In a transcript provided by the Penguins, Crosby said this when asked if the league should ban head shots:

"I’d like to say yes, but it’s more than just saying that. There’s got to be obviously some clarity and everything’s got to be looked at as far as how you do that. It’s a pretty fast game and there may be times when guys don’t target the head and they may come in contact with the head, so what do you do in that situation? So banning them would be the easiest, I guess, and the safest route.

"But at the same time, there are times when there is going to be accidental contact and how do you deal with that? That’s something that they have to work out. But as far as targeting the head, yeah. No matter if it’s from the blindside or straight on, if someone targets the head, then yeah, I think that should be banned.

"But when you’re looking at accidental contact and stuff, well, that’s going to be up to people making those disciplinary decisions whether or not it was targeted and things like that. But that’s kind of what needs to be talked about. But as far as deliberate head shots, yeah. You’re not going to lose anything from the game if you take that away. I don’t think you’re going to lose anything at all. I mean, if a guy has enough time to line someone up, then he’s got enough time to decide whether he can hit him in the head or not. I think that’s pretty realistic.

"But it’s whether or not it’s intentional, sometimes that’s tough to really know when you’re talking about a fast game like hockey. So that’s something they have to discuss. The easy answer is yes, but it’s just finding out how to do it the right way so that you still have that physical element but at the same time, guys are a little bit safer too."

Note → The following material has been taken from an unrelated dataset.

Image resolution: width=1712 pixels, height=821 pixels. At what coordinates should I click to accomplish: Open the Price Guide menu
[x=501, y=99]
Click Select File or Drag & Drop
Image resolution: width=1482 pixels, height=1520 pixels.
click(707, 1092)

"I felt pretty good doing some light workouts. I was told I had the opportunity to skate [so] I went out there for 15 minutes to see how I felt," he told the Penguins' website. "No real plan going forward. I felt good, so that’s a good sign."

While Crosby was cautiously optimistic, he stressed that the unpredictable nature of concussion recovery could mean there are still setbacks to come.

"I may not feel great this afternoon and not be able to skate tomorrow," Crosby said. "The only reason I was able to skate today is because I’ve had some good days here, done a little bit of exercise and got through that. That doesn’t mean there are any guarantees. It’s just a progression."

"Today is progress, but I’m nowhere close to where I need to be as far as being in shape," he added.

Crosby was hit by Washington forward Dave Steckel and Tampa Bay defenceman Victor Hedman in the early January incidents. Steckel collided with Crosby while the Penguins star was turned, while Hedman drove him into the glass with a hit.

Until then, the 23-year-old native of Cole Harbour, N.S., had been on pace for the best offensive showing of his career, leading the NHL at the time with 32 goals and 34 assists.

Still in top 10 in goals

Despite his absence, Crosby is seventh in the league in goals and 11th in points.

Crosby and the Penguins have insisted that he only began to feel concussion symptoms after the Hedman play. He said he experienced some neck stiffness after the Steckel hit, but didn't find cause for alarm.

Pittsburgh has not provided a timetable for his return.

Crosby has expressed frustration with the recovery process, but said he would stay out as long as medically necessary.

The Penguins have managed to overcome the absences of Crosby, Evgeni Malkin and others to sit just three points back of the Eastern Conference lead with 12 games to play.

Crosby's injury has been at the forefront as the NHL has grappled with the issue of head shots in the game, a process that started last year after serious injuries to Marc Savard and David Booth.

The league implemented Rule 48 to deal with blindside hits, but the league's general managers are meeting this week in Florida, where the topic will be revisited.